(written on Thursday Dec. 9)
Well it’s been a tough few days. After being cooped up in the house because of the unrest of the city, I was looking forward to walking to Foyer de la Providence Orphanage to spend some time with the children and then to see our friend Pastr Armos.
My joy was quickly turned into sadness however when our driver came and informed me that it was not safe to go out. People are throwing rocks, and sticks and bottles at people as they are in the streets. A second person that works for us called to tell me the same thing. Finally, Pastor Amos came to me because of the violence. I guess, I was just supposed to stay put.
This was a struggle for me. I can sit for a day and do “nothing.” Day after day of not being able to get out and be among the people was a challenge. What is happening Lord? What am I doing here? I was so sure that I was supposed to come back to Haiti. I was never clear on the timing. Did I miss you? Was I wrong? REST was the only answer that came to me. REST??? I have been doing nothing but resting for the last several days. What is this about? Frustrated I went to my room to be alone. As I lay on my air mattress I talked to the Lord. There is nothing but chaos here and frustration. For the people of Haiti and for me. This doesn’t make sense. REST. REST!!!! I CAN’T rest!!!! There are animals machining all kinds of noises, people in the streets yelling and various groups of people in homes singing and crying out themselves. I can’t REST in the midst of all of this!!! I need to DO something! I am a doer, a self confessed work-a-holic. I have been doing my best for years to get out of this trap but a worker bee is who I am. I wish I could tell you that I have learned balance in this area. I have come a long way, but I still have a way to go. Continually hearing REST was not what I wanted to hear.

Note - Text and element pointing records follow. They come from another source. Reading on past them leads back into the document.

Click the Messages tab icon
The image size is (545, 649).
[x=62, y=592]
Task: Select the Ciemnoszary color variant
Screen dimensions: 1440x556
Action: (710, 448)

I will keep him in perfect peace whose mind is stayed on me…Ding, ding, ding! The light-bulb finally went on. As this rang through my ears I finally got it. As much as I need physical rest, I need spiritual rest even more. Perhaps this is another lesson for me in those areas. Shortly before I left home, I had a painful reminder that I am NOT superwoman. I have to pay careful attention to the leading of the Holy Spirit. When He is saying yes and when He is saying no.

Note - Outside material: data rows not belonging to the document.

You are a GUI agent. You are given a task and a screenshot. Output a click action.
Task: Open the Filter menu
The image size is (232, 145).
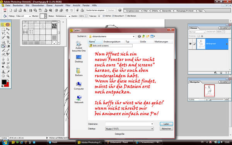click(68, 5)
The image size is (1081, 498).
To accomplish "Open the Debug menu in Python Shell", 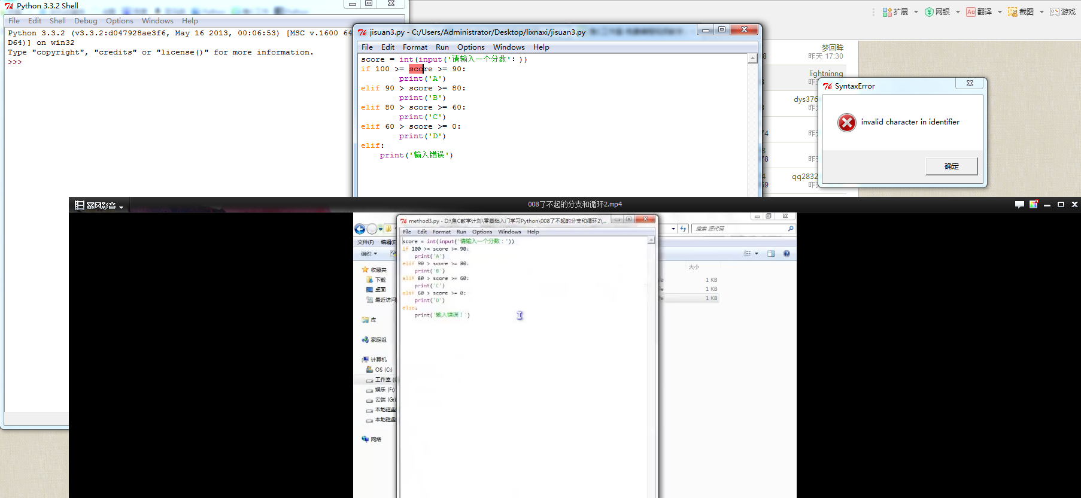I will [86, 21].
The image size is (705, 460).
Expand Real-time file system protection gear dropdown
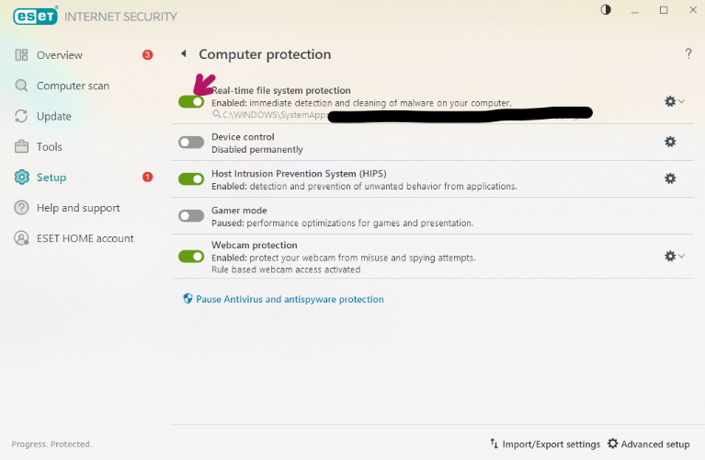[x=675, y=101]
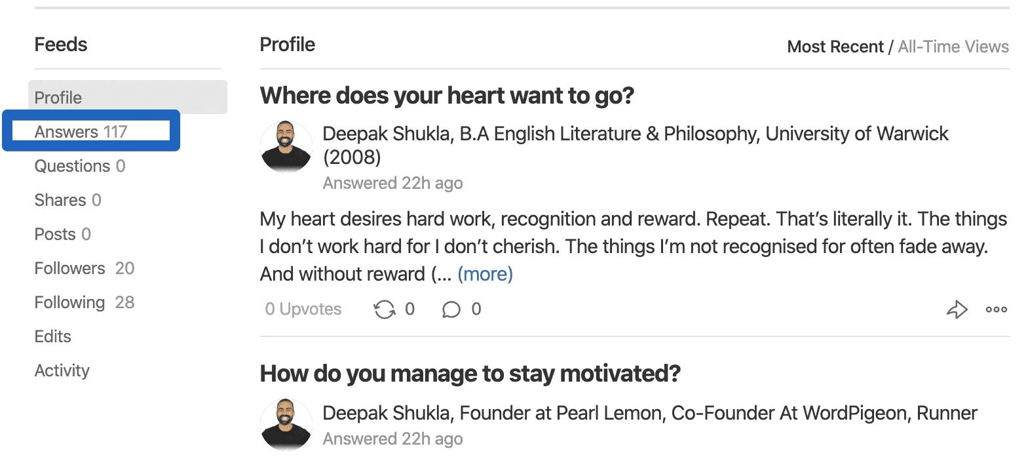Open the Edits feed
The width and height of the screenshot is (1028, 459).
pos(53,336)
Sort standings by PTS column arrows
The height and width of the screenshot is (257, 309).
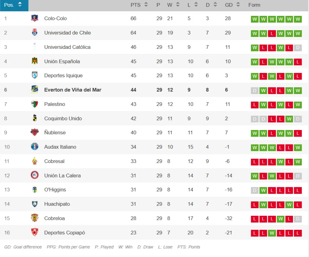coord(146,5)
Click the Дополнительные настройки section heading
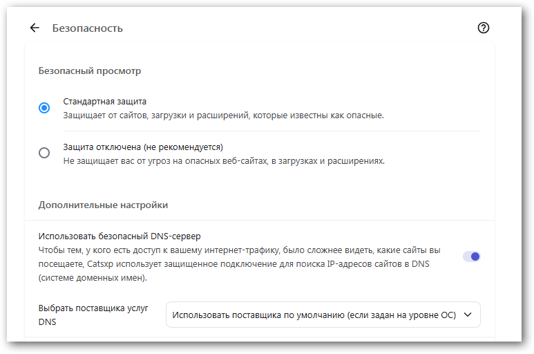 [x=103, y=205]
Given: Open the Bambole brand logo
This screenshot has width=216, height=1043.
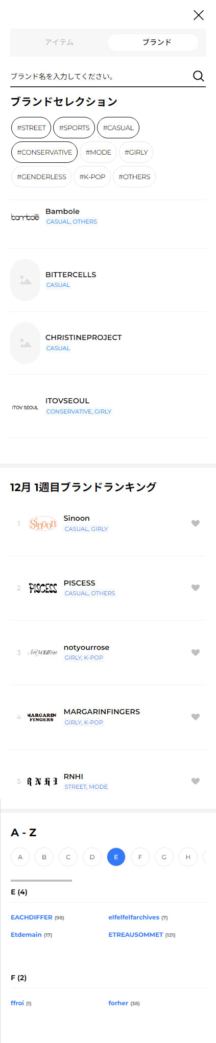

So I could not get out but I could spend some time with my Papa. I began to study more for the teen girls bible Study that the Lord has placed in my heart. Many of our girls are suffering in silence both here and abroad. When doing, women’s ministry in Africa, the women consistently say, please teach this to the younger girls so that they don’t have to suffer as much when they are growing up. So I study and worship and pray for the nation of Haiti. Intercession is my gift anyway and I am guilty of sometimes trying to DO something tangible when really the Lord has only called me to pray. When we seek Him first, He gives you clear answers and the way to go anyway. Simply doing things in flesh or for the sake of doing them generally causes more problems and anxiety anyway. You would think I have mastered this already. I am a missionary right?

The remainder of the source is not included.